Philippine Health Insurance Corporation (PhilHealth) CEO and president Ricardo Morales has resigned, Malacanang confirmed Wednesday.
Presidential Spokesman Harry Roque confirmed that the Office of the President has received Morales’ resignation letter, but added President Rodrigo Duterte has yet to formally act on it.
“We are still awaiting President Rodrigo Roa Duterte’s further action/instruction on the matter,” Roque said in a statement to the media.
Battling allegations of corruption and mismanagement in the state health insurer, Morales earlier said he would heed the call of the President to resign.
Duterte had asked Morales to step down due to his medical condition.
A former military general, Morales earlier this month sent a medical certificate signed by his attending oncologist disclosing that he was undergoing cancer treatment.
Morales said he would submit his resignation to Executive Secretary Salvador Medialdea on Wednesday.
“I thank the President for allowing me to rest. I can now take care of my health and my family,” Morales told ABS-CBN’s TeleRadyo in Filipino.
Earlier Wednesday, Malacanang said it was the “personal” decision of Morales to resign.
Morales was appointed to PhilHealth in August 2019, and has been on leave to undergo treatment for lymphoma or cancer of the lymph nodes.
Morales’ cancer disclosure came days after Duterte ordered on Aug. 7 the creation of a task force to investigate the alleged rampant corruption and irregularities within PhilHealth.
Health Secretary Francisco Duque III will accept Morales’s resignation, Health Undersecretary Maria Rosario Vergeire said.
Vergeire, however, said it will be up to the Office of the President “if they will accept [it] or not.”
Vergeire said Duque appreciates the work of Morales despite the accusations of corruption and controversies at PhilHealth.
Justice Secretary Menardo Guevarra, meanwhile, said the resignation of Rodolfo Del Rosario, PhilHealth’s senior vice president for legal, would make the investigation into PhilHealth easier.
Guevarra, who has been tasked by President Duterte to lead the task force in investigating the multi-billion fund mess in the PhilHealth, was given 30 days to come up with a recommendation.
Del Rosario was accused by PhilHealth board member Alejandro Cabading of being one of the members of the so-called mafia in the state health insurer.

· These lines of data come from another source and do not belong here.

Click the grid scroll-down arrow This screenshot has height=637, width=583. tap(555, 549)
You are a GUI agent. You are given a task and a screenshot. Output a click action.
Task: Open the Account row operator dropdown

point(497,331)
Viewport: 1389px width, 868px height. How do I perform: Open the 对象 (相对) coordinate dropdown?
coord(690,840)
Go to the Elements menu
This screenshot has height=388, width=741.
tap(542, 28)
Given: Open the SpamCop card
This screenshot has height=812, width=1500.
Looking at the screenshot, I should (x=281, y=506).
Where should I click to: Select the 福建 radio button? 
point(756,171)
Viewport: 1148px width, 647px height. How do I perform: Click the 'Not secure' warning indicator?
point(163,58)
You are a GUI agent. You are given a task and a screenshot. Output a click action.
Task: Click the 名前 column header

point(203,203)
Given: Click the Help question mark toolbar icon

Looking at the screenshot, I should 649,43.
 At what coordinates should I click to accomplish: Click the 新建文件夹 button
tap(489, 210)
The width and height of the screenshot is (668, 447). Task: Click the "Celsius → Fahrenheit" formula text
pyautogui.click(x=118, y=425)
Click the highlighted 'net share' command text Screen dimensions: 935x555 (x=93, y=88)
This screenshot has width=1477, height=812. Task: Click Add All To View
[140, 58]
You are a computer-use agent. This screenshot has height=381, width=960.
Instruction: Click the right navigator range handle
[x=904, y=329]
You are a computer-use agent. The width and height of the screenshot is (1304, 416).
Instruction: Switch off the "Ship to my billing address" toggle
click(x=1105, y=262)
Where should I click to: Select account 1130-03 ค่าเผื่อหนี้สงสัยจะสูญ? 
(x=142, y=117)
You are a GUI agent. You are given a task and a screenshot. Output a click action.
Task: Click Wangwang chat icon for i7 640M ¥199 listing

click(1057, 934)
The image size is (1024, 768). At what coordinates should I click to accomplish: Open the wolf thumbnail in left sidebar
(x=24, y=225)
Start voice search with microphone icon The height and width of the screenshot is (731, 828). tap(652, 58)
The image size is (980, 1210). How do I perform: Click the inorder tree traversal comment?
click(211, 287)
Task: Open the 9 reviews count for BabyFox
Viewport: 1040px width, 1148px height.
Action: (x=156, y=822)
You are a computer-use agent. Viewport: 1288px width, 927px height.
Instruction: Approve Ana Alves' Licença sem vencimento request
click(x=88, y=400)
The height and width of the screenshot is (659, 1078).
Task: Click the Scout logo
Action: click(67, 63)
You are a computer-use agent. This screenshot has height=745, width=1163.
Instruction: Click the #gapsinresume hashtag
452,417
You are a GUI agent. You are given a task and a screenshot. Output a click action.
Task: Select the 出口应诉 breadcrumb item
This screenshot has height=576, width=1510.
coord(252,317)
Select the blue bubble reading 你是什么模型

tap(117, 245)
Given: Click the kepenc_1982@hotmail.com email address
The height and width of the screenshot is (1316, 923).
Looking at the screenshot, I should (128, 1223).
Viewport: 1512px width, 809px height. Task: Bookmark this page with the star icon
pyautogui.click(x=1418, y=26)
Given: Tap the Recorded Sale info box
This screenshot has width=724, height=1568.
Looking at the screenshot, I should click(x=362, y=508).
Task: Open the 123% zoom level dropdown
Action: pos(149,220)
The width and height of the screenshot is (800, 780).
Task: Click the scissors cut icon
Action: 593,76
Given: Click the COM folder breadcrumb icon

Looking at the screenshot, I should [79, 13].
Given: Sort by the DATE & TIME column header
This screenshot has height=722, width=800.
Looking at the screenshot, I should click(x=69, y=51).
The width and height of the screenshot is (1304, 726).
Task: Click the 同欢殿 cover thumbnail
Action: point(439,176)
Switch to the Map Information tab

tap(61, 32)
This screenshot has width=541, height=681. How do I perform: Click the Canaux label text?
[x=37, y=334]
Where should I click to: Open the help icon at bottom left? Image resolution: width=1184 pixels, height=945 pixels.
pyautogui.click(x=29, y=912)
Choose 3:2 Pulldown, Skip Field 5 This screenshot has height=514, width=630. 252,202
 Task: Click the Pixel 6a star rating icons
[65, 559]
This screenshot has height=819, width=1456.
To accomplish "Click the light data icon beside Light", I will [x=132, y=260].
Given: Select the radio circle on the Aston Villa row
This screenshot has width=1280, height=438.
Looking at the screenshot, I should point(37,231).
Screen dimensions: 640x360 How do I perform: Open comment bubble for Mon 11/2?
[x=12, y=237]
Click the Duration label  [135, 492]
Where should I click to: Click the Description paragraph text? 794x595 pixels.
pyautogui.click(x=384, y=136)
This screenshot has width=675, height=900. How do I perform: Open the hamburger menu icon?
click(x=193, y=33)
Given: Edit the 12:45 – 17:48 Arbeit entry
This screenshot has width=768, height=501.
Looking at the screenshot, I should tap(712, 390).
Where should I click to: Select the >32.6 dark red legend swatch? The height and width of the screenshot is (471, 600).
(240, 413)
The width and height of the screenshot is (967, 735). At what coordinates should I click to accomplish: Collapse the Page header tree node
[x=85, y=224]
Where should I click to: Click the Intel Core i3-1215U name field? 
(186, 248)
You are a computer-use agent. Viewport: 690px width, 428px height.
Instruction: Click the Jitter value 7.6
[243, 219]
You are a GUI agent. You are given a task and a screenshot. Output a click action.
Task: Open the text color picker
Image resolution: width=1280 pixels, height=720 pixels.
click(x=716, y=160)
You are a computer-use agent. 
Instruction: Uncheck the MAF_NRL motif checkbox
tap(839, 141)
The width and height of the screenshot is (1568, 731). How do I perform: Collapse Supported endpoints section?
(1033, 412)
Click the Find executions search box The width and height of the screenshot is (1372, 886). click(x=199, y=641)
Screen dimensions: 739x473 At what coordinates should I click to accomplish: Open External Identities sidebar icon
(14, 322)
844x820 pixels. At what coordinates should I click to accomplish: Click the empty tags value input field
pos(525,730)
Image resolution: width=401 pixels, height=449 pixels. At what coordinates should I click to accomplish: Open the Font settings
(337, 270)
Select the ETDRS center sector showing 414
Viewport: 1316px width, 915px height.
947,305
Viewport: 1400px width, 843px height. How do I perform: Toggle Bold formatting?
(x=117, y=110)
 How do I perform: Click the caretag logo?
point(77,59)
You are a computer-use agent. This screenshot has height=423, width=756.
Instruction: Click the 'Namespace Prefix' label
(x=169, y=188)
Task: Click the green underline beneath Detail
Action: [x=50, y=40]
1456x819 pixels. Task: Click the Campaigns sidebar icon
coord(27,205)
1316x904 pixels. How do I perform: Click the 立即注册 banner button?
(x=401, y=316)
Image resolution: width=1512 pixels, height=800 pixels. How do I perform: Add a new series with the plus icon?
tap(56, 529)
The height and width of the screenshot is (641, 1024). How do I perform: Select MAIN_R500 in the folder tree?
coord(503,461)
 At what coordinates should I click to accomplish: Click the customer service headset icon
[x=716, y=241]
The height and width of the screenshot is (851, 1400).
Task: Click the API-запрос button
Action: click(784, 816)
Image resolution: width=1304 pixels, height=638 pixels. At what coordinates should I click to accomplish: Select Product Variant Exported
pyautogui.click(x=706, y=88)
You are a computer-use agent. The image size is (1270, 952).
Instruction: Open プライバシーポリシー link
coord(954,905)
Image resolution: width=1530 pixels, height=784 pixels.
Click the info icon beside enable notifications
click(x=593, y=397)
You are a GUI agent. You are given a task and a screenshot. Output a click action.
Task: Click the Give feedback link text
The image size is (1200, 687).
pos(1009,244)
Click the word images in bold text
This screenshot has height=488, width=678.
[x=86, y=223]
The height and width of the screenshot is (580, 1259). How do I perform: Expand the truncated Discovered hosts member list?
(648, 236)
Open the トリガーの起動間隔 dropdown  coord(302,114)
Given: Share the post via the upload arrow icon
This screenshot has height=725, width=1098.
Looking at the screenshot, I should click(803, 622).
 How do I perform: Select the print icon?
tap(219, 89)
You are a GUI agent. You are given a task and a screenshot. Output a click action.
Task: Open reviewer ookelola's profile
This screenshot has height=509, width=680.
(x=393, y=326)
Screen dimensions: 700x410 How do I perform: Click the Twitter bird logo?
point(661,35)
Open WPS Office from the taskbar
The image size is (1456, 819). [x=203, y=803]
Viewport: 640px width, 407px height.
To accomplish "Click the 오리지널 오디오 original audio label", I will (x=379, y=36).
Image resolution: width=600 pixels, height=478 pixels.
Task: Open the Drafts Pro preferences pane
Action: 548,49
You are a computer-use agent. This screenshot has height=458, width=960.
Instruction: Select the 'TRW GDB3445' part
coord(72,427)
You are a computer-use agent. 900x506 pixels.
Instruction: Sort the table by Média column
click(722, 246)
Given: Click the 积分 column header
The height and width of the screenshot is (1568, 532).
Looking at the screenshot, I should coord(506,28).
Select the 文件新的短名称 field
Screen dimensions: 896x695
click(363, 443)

Whistleblowers in a Senate inquiry this month had accused Morales of repeatedly approving allegedly overpriced projects and the release of funds to supposedly favored hospitals.
A purported “mafia” in PhilHealth also pocketed P15 billion in public funds, the witnesses said.
Morales, who has denied that a mafia is embedded in his agency, said he has signed a waiver to open up his bank records and agreed to a lifestyle check.
PhilHealth submits to Congress a weekly report and receipts of its interim reimbursement mechanism (IRM) or financial aid to medical facilities, he said.
“I am confident there is not an iota of evidence,” Morales said.
“I am confident that a thorough and fair investigation will clear us out,” he said.
The PhilHealth chief said he was also ready to face any criminal or administrative case. “That’s an occupational hazard,” he said.
Morales said he would go “back to anonymity” after his resignation.
The women’s party-list Gabriela said Duterte’s request for Morales to step down did no “justice to millions of Filipinos who were robbed of funds amid the COVID-19 pandemic.”
“His call for Morales’ resignation is in fact based on the latter’s medical condition, and not based on the widespread corruption in the agency which was unmasked in the Senate and House hearings,” the group said in a statement.
Duterte “cannot wash his hands clean over the PhilHealth mess” because he signed the Universal Healthcare Law that gave the agency more funds. He also “blessed the rollout of the P30 billion” IRM, said the party-list group.
Gabriela also expressed “extreme disgust” over a party at the PhilHealth Mimaropa office, where an almost-naked woman danced in front of an official reportedly celebrating his birthday.
Justice Secretary Guevarra declined to comment on Morales’s decision to resign.
“I’d rather lay this matter to rest. Our immediate and urgent concern at the moment is to find a worthy replacement for him,” Guevarra said.
Senator Panfilo Lacson said he feels sorry for Morales, not for anything else but for his health condition.
Despite still enjoying the full trust of President Rodrigo Duterte, the latter asked Morales to quit from his job at PhilHealth due to his health.
“I hate to think that the stress brought about by the intense hearings of the Senate Committee of the Whole may have taken a toll on his already infirm health condition,” said Lacson.
In spite of his possible complicity that could make him face some serious legal problems stemming from the report of the Senate Committee of the Whole, Lacson said he still hopes that Morales wins his bout against cancer and recovers.
Senate President Vicente Sotto III said Morales’s resignation was the right move.
Lacson said Del Rosario’s resignation was reason to hope for some good things to come.
Lacson said the paying members and all taxpayers who contribute to the state health insurance fund surely deserve a break from the cyclical corruption involving its top executives.